Task details:
Your task is to restate word for word the lines in the material below, from the one with "Where should I click to: Save" up to and including the one with "At what coordinates should I click to accomplish: Switch". Do not carry over the pictures.

*** Block opens ***

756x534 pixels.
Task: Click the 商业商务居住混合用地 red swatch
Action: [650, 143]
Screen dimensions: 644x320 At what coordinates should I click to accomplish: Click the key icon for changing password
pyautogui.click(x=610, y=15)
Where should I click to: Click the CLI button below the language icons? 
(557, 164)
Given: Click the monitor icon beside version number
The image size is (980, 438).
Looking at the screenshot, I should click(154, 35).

*** Block closes ***
*** Block opens ***

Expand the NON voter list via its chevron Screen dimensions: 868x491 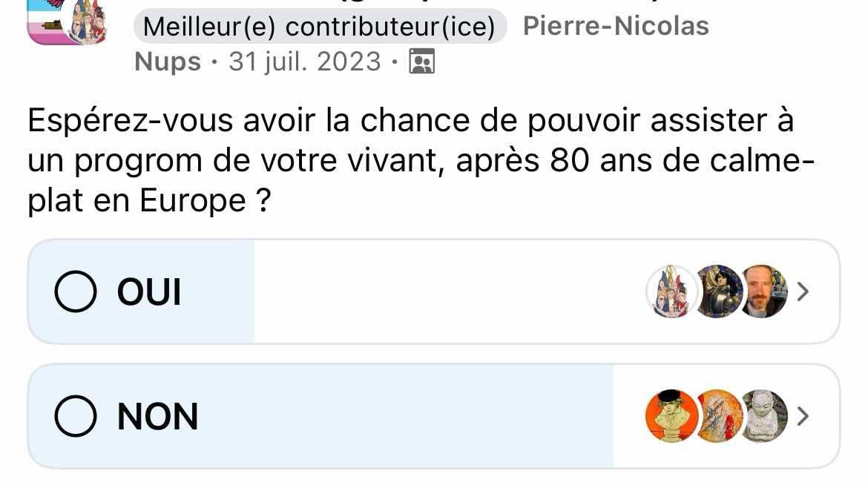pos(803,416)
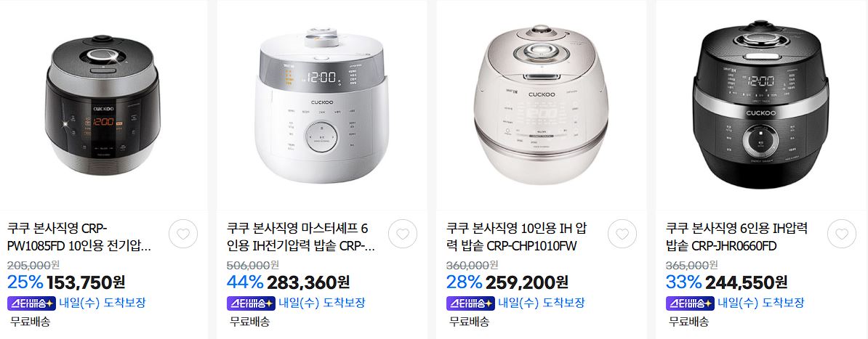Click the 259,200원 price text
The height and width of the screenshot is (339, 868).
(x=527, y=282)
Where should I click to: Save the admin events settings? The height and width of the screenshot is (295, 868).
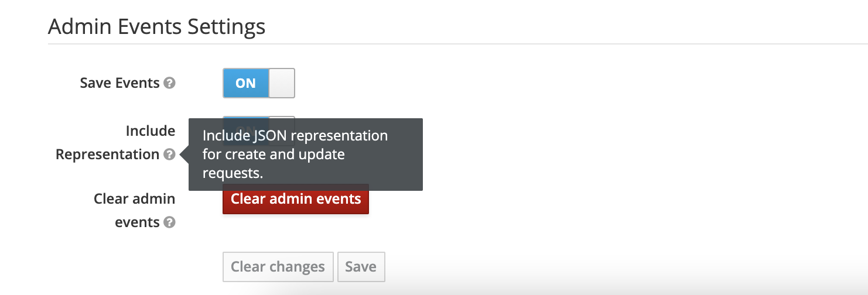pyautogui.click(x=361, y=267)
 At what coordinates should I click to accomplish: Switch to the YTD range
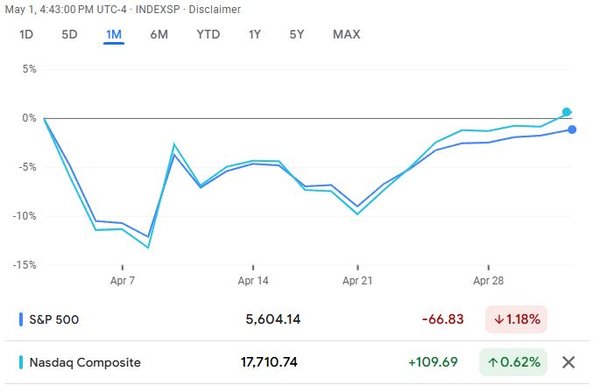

*** Block closes ***
*** Block opens ***

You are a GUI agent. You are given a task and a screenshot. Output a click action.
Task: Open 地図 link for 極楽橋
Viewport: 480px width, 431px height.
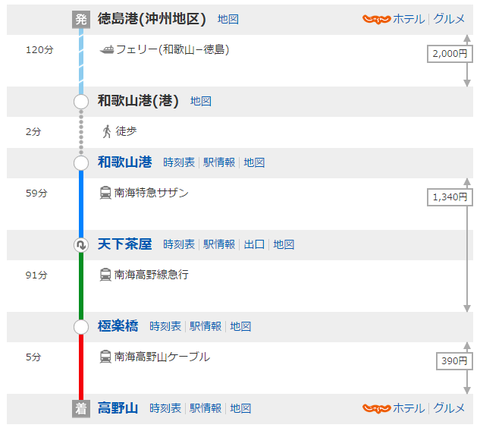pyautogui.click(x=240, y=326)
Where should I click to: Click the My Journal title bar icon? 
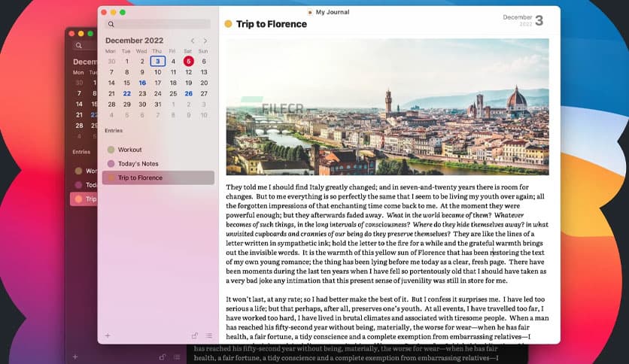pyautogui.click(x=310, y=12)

*** Block closes ***

Reply:
Where should I click to: Save the admin events settings? The height and width of the screenshot is (295, 868).
pyautogui.click(x=361, y=267)
 At what coordinates should I click to accomplish: Switch to the YTD range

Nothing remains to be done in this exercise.